** EXTRAIT **
⟨

Guerre économique et guerre du gaz
Pourtant, ainsi que nous le disions, « à toute chose malheur est bon » ! L’indéniable défaite diplomatique de Washington que la subtilité d’un Lavrov a permis de maquiller en honorable sortie de crise – un cas analogue à la proposition Russe de neutraliser les armes chimiques syriennes, solution qui permis à Obama de sauver la face en renonçant in extremis à tirer ses missiles de croisière sur Damas – offre une exceptionnelle occasion aux Américains d’inonder le marché européen des sous-produits de leur ultime coqueluche, les gaz de schistes.
Débordant de gaz de schistes et de pétrole issu des sables bitumineux, la Grande Amérique vend désormais massivement et à vil prix de la houille brute à une Allemagne aspirée par son éprouvante transition énergétique [10]. Houille dont les Yankees n’ont plus que faire et qui alimente à présent les centrales à énergie fossile indispensables au fonctionnement de ces « intermittents du spectacle » que sont les parc d’éoliennes… lesquelles ne tournent qu’épisodiquement et le plus souvent pour un rendement passablement aléatoire. Disant cela nous ne mésestimons pas les fluctuations du marché qui viendraient relativiser ce raisonnement. Disons simplement que la réduction drastique - pour utiliser un anglicisme – de la dépendance énergétique de l’Europe à l’égard de la Russie – gaz et houille – se fera à l’avantage de l’Amérique du nord, de ses exportations de charbon et de gaz qu’une flotte de méthaniers se chargera d’acheminer à bon port.

⟩

** LIGNES DE DONNÉES **
⟨

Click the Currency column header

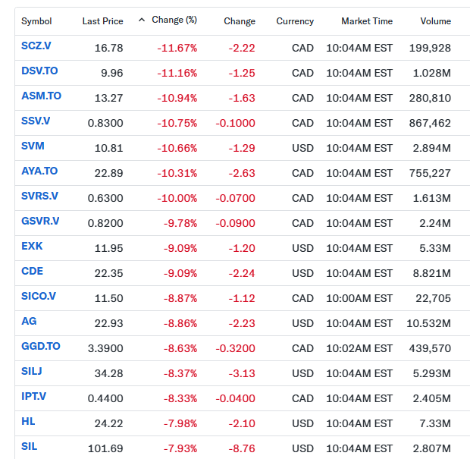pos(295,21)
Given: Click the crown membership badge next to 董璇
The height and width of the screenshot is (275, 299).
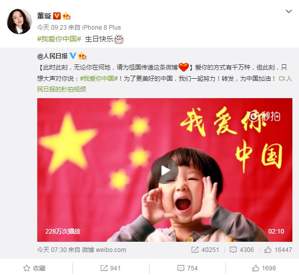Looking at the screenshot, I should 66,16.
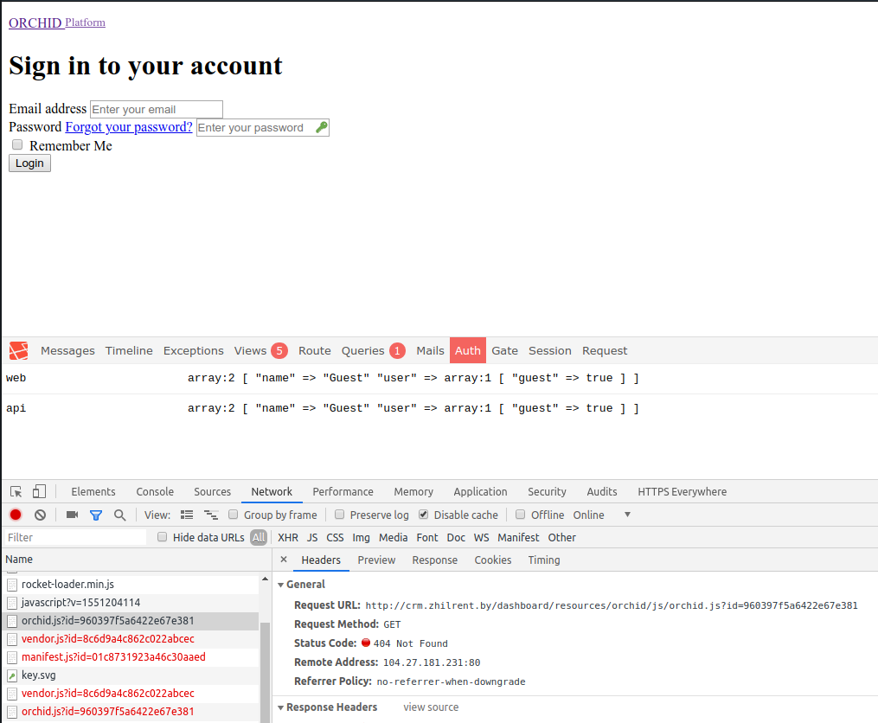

⟩

** CONSIGNE 1 **
Recopiez le passage de l'extrait sur la guerre du gaz, en commençant à « Guerre économique et » et en terminant à « gaz de schistes. ».
** CONSIGNE 2 **
Répondez à ces questions d'après l'extrait sur la guerre du gaz :
(a) Les sous-produits de quelle ressource les Américains ont-ils l'occasion de déverser sur le marché européen ?
(b) À quel pays la Grande Amérique vend-elle massivement de la houille brute ?
(c) Selon l'extrait, quels navires achemineront les exportations nord-américaines de gaz ?
** CONSIGNE 3 **
Dressez la liste de tous les noms propres de lieux (villes, pays, régions ou continents) qui apparaissent dans l'extrait sur la guerre du gaz, sans les adjectifs qui en dérivent, dans leur ordre d'apparition.

** SOLUTION COMPLÈTE 1 **
Guerre économique et guerre du gaz
Pourtant, ainsi que nous le disions, « à toute chose malheur est bon » ! L’indéniable défaite diplomatique de Washington que la subtilité d’un Lavrov a permis de maquiller en honorable sortie de crise – un cas analogue à la proposition Russe de neutraliser les armes chimiques syriennes, solution qui permis à Obama de sauver la face en renonçant in extremis à tirer ses missiles de croisière sur Damas – offre une exceptionnelle occasion aux Américains d’inonder le marché européen des sous-produits de leur ultime coqueluche, les gaz de schistes.

** SOLUTION COMPLÈTE 2 **
(a) Les gaz de schistes.
(b) À l'Allemagne.
(c) Une flotte de méthaniers.

** SOLUTION COMPLÈTE 3 **
Washington, Damas, la Grande Amérique, l'Allemagne, l'Europe, la Russie, l'Amérique du nord.